Es cierto que existen pronunciamientos judiciales divergentes sobre la materia; ahora bien, ello es debido a que la apreciación del error como vicio del consentimiento, que la cuestión nuclear del procedimiento, es circunstancial y responde a las particularidades de cada litigio, no generalizables a otros distintos.

En el caso que enjuiciamos no apreciamos especiales condicionantes que permitan hacer excepción al principio del vencimiento objetivo. La demanda es estimada íntegramente, con el consiguiente efecto en materia de imposición de costas.
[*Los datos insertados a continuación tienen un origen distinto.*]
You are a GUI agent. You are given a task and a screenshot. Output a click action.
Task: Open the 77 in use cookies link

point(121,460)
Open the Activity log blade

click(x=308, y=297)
Sin embargo, en esta segunda instancia ha sido estimado parcialmente el recurso de apelación al apreciarse incongruencia ultra petita, por lo que no procede hacer especial imposición de las causadas en esta instancia ( art. 398.2 LEC ).

En virtud de la Potestad Jurisdiccional que nos viene conferida por la Soberanía Popular y en nombre de S.M. el Rey.

Fallo

Que debemos estimar y estimamos parcialmente el recurso de apelación interpuesto por la representación procesal de NGC BANCO S.A. contra la sentencia de 19 julio 2014 dictada por el Juzgado de Primera Instancia 3 Cambados en el juicio ordinario nº 559/12, en el único sentido de establecer que el dies a quode la condena a la devolución de intereses sobre el principal a restituir, es la fecha de interposición de la demanda, confirmando el resto de pronunciamientos, no procediendo especial imposición de las costas causadas en esta alzada.

Así, por esta nuestra Sentencia, lo pronunciamos, mandamos y firmamos.